Over the course of this class we have designed, developed and implemented a Single cycle design, Pipeline design and a Multicore design. Some advantages of the Single cycle design are that it is simple to design and since there is less combinational logic it is easier to implement however compared to Pipeline design it lacks in efficiency and performance. This is because in Single cycle, every instruction regardless of how complex it is, will require the same amount of time. Due to this the processors clock is dependent on how slow the longest instruction takes. In comparison, with a pipeline processor you have a higher throughput because you can queue instructions and the critical path is lower because it is broken up into several stages. After we finished working on the pipelined processor we developed a cache interface. This was an important step in boosting the performance because constantly accessing memory slows down the system and with locality caches provide quicker access. Although it adds more logic blocks and requires more resources the pros definitely outweigh the cons. Moving on, after our pipelined processor with caches was implemented we started working on a multicore processor with shared memory. It makes sense to improve performance with two cores since improving the clock by a factor of 2 would increase the power usage by a factor of 8, but with two cores running at the same clock would only increase the power usage by a factor of 2. So with 2 cores we were able to deal with twice as many instructions as before which boosts performance and to make sure there are no synchronization errors between cores in the memory we had to develop a coherency controller.

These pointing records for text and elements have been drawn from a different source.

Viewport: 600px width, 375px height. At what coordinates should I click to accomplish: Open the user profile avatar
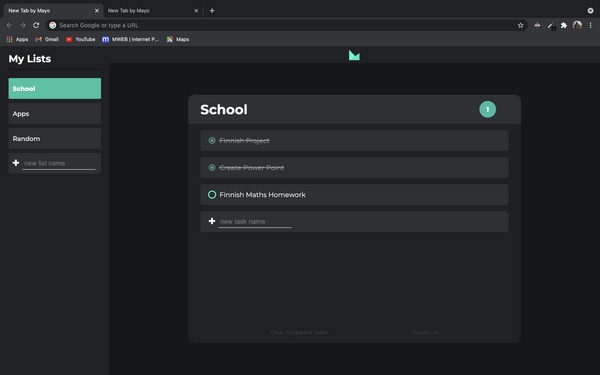[x=577, y=25]

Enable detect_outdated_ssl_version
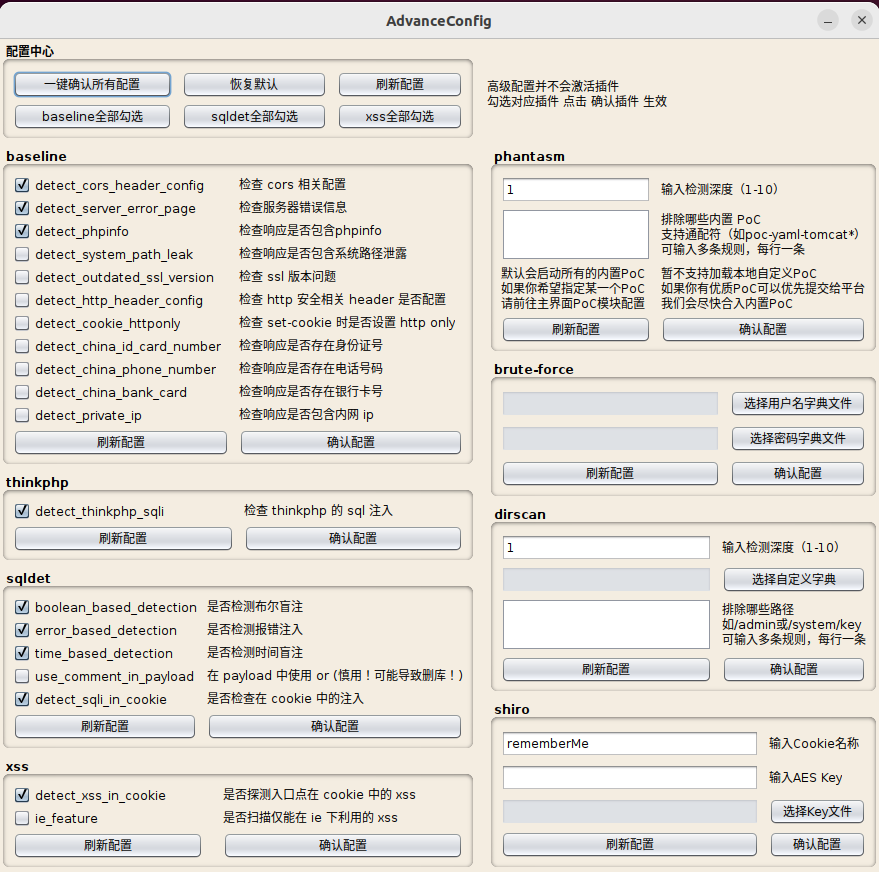coord(23,277)
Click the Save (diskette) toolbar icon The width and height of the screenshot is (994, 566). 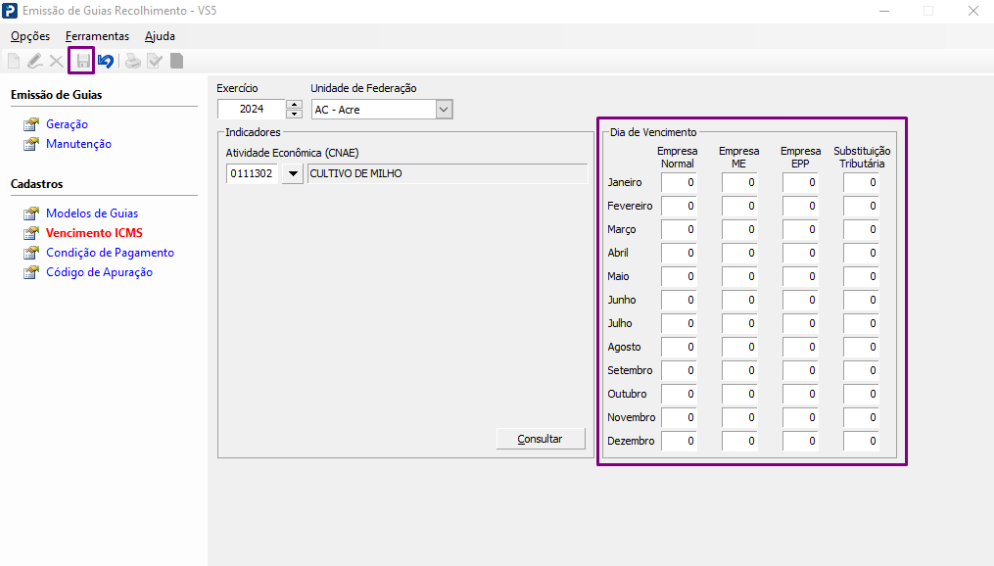(x=82, y=61)
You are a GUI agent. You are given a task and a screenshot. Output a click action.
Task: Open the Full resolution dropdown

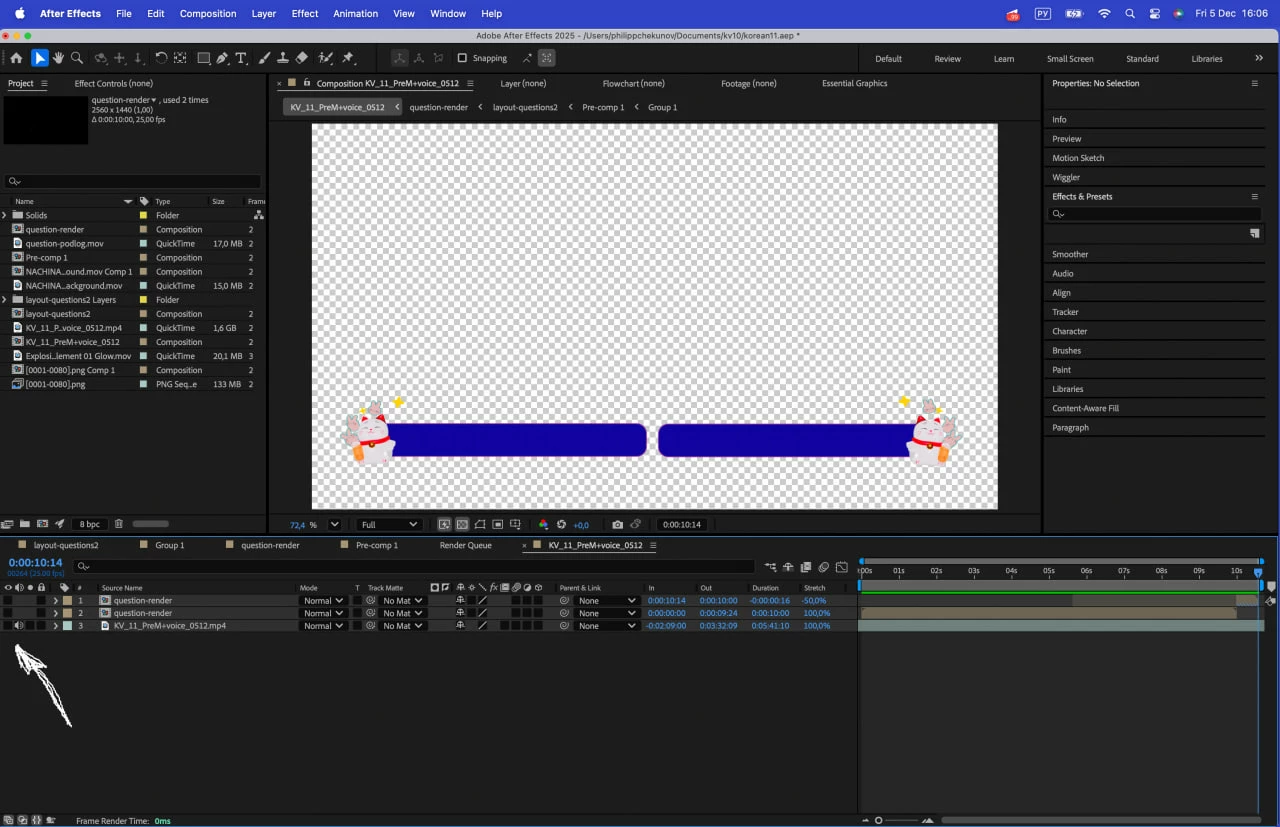tap(390, 524)
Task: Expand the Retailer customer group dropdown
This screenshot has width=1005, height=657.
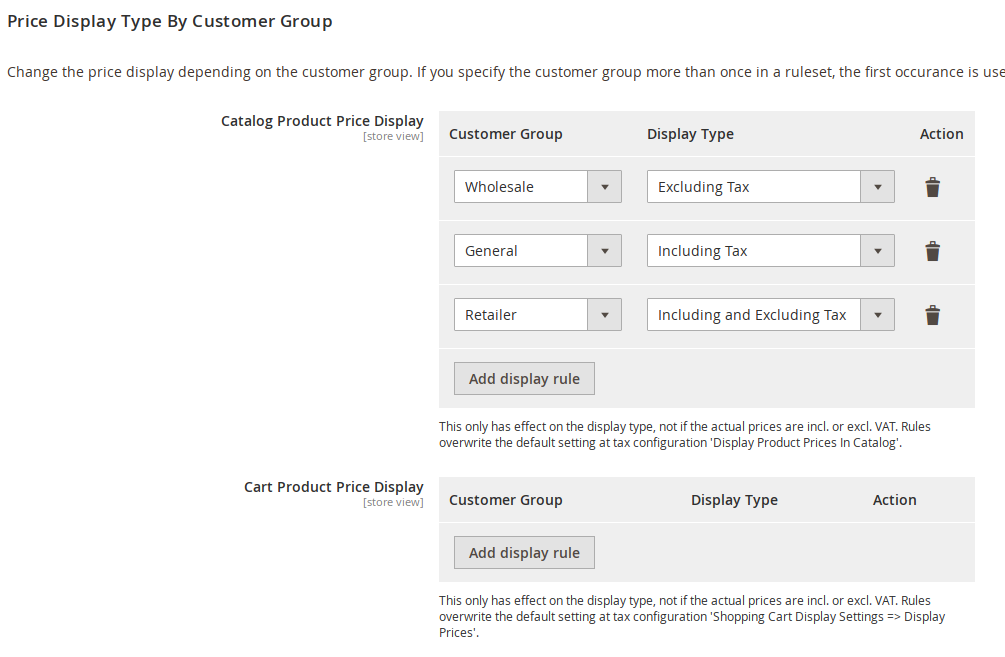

Finally, to benchmark the performance of the two processors we have selected to run dual.mergesort.asm as it will cover most metrics a processor should meet. There are a total of 5399 instructions and it tests plenty of I type, J type and R type instructions. Furthermore, dual.mergesort.asm introduces many hazards, some which have to be stalled and some which require forwarding, so it properly tests the functionality for the hazard and forwarding unit in the pipelined processors as well as cache coherency.
Please refer to the mg258_finalreport.pdf for more information on the design as well the detailed structure of all the blocks.
- Fully functional single cycle processor.
- Fully functional pipelined processor with hazard and forwarding unit.
- Fully functional data and instruction cache.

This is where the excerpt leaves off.